Франклин расхохотался. Его смех наводил на мысль об огромной пустой железной бочке, по которой от души лупят деревянным молотком.
— Гу-у! Гу-у! Гу-у! Принси опять за свое! Ох уж этот Принси, вот это шутник!
— Мне кажется, что я не называл вам свое имя, — настойчиво повторил я.
— А он упрям, — заметил, понимая бровь, Принси. — У всего есть свое имя. Назови же нам свое, молодой человек.
— Ко… — начал я и осекся. Кто из нас четверых спятил, я или они? — Кори Мэкинсон, — закончил я, — я живу в Зефире.
— И ты направляешься?..
— А куда идет этот поезд? — спросил я.
— Из ниоткуда, — с улыбкой ответил Принси, — в никуда. Я лихорадочно оглянулся на Ахмеда. Сидя на корточках, тот пристально разглядывал меня поверх метавшихся огоньков свечных огарков. Его тощие ноги были обуты в сандалии; из прорех торчали пальцы с ногтями длиной никак не менее двух дюймов.
— Холодно, наверно, ходить в сандалиях на босу ногу? — спросил его я.
— Ахмеду все равно, — отозвался Принси. — В этой обуви он ходит по праву. Ведь он египтянин.
— Египтянин ? Как же он попал сюда?
— Его путь был долог и осыпан прахом, — уверил меня Принси.
— Кто же вы такие?

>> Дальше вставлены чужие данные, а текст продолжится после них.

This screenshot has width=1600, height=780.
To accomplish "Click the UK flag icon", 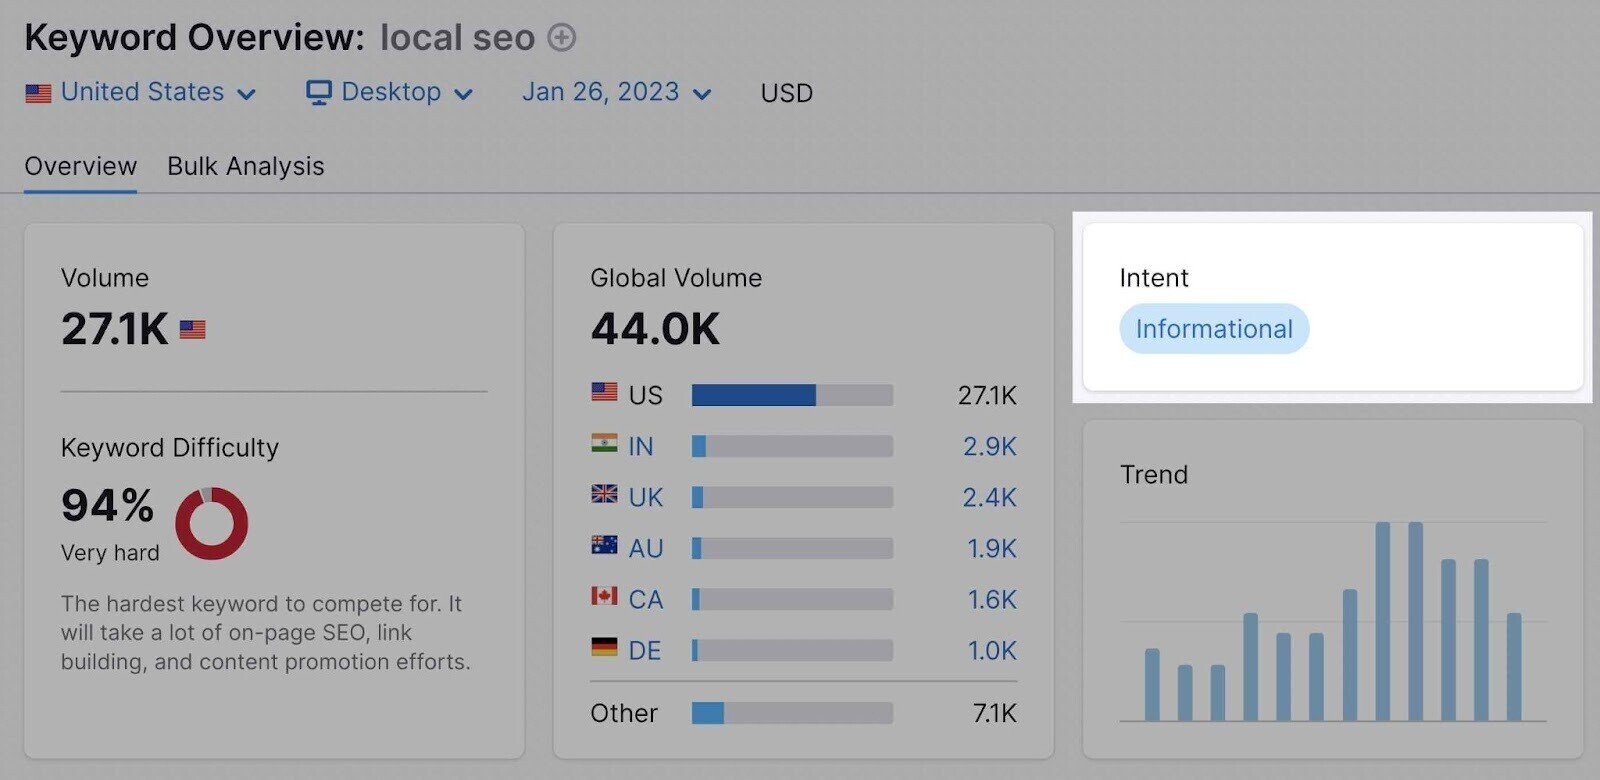I will pos(603,496).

Может, вы…
— Ты сразу все поймешь, если проявишь хоть чуточку смекалки. Бокс, вот и весь ответ, — проговорил Принси, словно искусный ткач выткав узор иноземных интонаций. — Ты слышал когда-нибудь о человеке по имени Франклин Фицжеральд, Кори? Известного также под прозвищем Большой Филли Фрэнк?
— Нет, сэр.
— Тогда зачем ты сказал нам, что знаешь его?
— Я… так сказал?
— Познакомься с Франклином Фицжеральдом. Принси кивнул в сторону великана, стоящего в углу.
— Привет, — пролепетал я.
— Плиятно познакомиться, — отозвался Франклин.

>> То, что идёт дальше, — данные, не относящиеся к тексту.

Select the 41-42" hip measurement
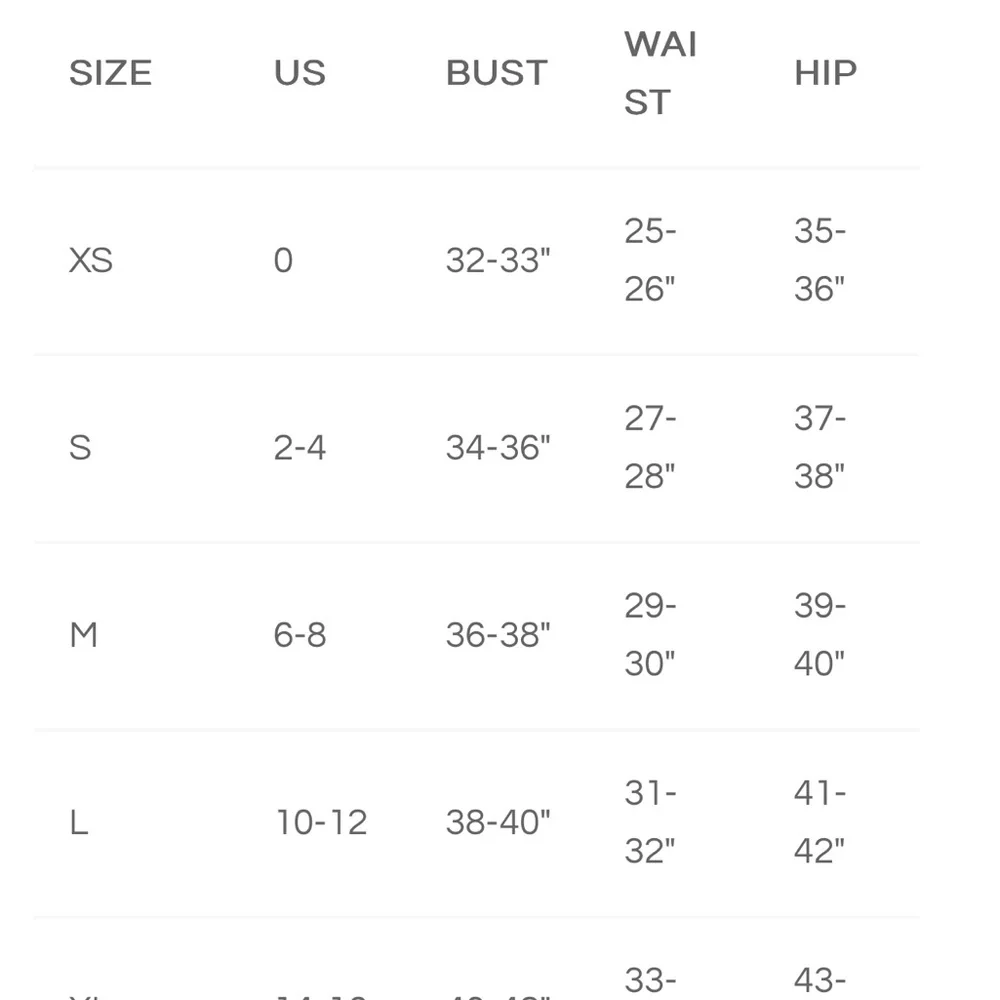Viewport: 1000px width, 1000px height. (x=820, y=822)
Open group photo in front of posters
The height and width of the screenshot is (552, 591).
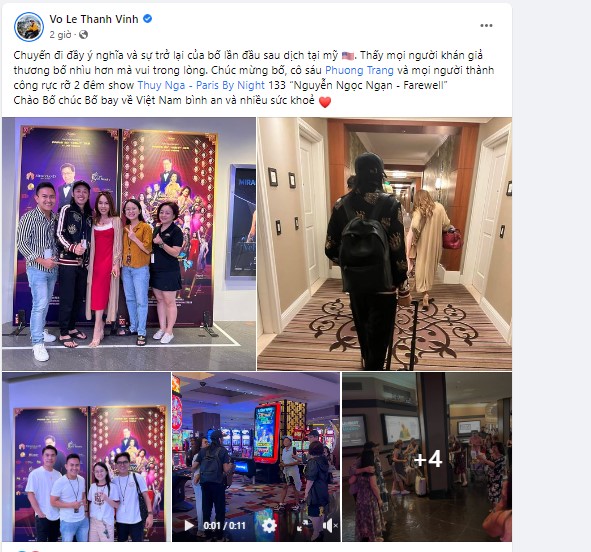tap(129, 244)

— Мое имя Принси фон Кулик. А это — Ахмед Не-выго-воришь-кто.
— Ги-ги-ги, — хихикнул Франклин, смущенно прикрыв рот пятерней с истерзанными шрамами костяшками.
— Так вы не американец? — спросил я Принси.
— Я гражданин мира, к вашим услугам, — поклонился тот.
— А откуда вы прибыли сюда? — поинтересовался я.
— У моего народа нет родины. По сути дела, это и не народ. — Принси снова улыбнулся. — Не народ. Но мне именно это и нравится. Мою страну столько раз завоевывали и грабили иноземные захватчики, что мой край держит пальму первенства по количеству изнасилований и грабежей. Видите ли, молодой человек, здесь, в вашем благодатном краю, гораздо легче выживать.
— Вы тоже боксер?
— Я? — Принси скривил рот, словно ему в рот попало что-то горькое. — О нет! Я мозг, скрытый за талантами и отвагой Франклина. Я его менеджер. Ахмеда же можно именовать тренером. Мы прекрасно сработались и великолепно уживаемся все втроем, за исключением тех дней, когда бываем готовы убить друг друга.